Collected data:
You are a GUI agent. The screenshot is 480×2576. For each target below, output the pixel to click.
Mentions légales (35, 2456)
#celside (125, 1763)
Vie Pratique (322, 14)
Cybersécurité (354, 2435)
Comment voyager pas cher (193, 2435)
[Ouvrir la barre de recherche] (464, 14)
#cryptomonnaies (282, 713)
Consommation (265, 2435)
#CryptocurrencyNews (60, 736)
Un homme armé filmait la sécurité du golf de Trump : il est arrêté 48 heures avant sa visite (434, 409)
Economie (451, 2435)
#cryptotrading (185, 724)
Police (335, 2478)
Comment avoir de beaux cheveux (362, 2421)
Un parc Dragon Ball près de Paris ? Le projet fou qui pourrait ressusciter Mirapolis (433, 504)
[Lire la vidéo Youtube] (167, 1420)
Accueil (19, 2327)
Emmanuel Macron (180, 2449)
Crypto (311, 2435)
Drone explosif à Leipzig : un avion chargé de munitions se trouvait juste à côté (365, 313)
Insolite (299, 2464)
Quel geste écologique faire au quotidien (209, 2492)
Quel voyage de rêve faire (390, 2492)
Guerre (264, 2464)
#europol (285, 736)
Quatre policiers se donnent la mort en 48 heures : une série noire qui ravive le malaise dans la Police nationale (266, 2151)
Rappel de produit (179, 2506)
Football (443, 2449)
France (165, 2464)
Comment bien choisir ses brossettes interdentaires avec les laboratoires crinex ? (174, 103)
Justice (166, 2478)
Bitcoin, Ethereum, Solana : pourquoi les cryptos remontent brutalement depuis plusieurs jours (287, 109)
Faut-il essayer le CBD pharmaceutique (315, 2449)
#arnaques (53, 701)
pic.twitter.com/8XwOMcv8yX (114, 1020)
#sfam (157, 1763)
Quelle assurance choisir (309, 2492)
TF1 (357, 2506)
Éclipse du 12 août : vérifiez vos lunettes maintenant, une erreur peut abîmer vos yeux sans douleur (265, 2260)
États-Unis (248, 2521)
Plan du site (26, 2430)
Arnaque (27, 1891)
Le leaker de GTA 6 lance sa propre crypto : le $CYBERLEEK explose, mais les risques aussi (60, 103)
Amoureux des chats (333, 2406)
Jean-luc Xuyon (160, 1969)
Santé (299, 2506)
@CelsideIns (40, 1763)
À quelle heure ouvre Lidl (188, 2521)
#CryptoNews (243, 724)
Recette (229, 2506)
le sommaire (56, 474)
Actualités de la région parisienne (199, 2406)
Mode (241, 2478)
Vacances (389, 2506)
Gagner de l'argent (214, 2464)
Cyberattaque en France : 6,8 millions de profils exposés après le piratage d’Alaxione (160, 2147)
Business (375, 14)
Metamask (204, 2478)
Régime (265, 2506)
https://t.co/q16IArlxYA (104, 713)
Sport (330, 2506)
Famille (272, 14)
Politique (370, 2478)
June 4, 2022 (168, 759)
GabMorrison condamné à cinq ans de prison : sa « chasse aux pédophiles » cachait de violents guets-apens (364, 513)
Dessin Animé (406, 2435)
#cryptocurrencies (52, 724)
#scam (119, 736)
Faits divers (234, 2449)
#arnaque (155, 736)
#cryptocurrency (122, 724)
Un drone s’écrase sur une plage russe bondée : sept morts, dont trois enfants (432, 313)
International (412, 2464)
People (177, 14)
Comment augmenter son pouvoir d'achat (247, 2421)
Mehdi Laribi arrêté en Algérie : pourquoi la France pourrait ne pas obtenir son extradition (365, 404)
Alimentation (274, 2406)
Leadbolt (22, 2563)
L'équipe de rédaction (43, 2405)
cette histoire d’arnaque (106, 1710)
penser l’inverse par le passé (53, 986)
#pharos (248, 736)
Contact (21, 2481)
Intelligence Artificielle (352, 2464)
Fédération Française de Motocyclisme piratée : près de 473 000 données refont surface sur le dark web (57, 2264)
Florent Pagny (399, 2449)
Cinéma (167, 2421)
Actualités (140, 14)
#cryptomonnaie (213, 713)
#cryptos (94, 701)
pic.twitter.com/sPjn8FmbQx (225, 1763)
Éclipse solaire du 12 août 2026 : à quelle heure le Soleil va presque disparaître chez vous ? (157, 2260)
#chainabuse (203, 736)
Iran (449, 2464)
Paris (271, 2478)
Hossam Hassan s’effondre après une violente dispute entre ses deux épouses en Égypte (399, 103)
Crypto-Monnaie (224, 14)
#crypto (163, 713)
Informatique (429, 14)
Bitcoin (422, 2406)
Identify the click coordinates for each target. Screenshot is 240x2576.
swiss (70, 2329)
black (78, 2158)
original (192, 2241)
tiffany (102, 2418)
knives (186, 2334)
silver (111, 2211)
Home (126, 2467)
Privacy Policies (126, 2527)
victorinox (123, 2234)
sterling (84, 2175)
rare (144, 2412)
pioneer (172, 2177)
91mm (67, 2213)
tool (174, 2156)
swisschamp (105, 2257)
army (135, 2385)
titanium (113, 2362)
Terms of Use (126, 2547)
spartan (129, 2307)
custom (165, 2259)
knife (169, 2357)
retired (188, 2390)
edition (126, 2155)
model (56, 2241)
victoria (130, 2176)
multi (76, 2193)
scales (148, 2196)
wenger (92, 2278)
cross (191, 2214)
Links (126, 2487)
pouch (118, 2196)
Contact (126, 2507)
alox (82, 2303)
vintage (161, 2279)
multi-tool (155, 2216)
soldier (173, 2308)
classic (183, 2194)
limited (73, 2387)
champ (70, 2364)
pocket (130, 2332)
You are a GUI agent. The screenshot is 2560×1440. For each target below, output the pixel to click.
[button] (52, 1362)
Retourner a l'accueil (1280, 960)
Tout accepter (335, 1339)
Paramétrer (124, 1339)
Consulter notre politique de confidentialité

About this exercise: Please reproduce exactly the lines from the first one of the records above through the line containing "Comment avoir de beaux cheveux (362, 2421)", both included, and nothing else.

Answer box:
You are a GUI agent. The screenshot is 480×2576. For each target below, output the pixel to click.
Mentions légales (35, 2456)
#celside (125, 1763)
Vie Pratique (322, 14)
Cybersécurité (354, 2435)
Comment voyager pas cher (193, 2435)
[Ouvrir la barre de recherche] (464, 14)
#cryptomonnaies (282, 713)
Consommation (265, 2435)
#CryptocurrencyNews (60, 736)
Un homme armé filmait la sécurité du golf de Trump : il est arrêté 48 heures avant sa visite (434, 409)
Economie (451, 2435)
#cryptotrading (185, 724)
Police (335, 2478)
Comment avoir de beaux cheveux (362, 2421)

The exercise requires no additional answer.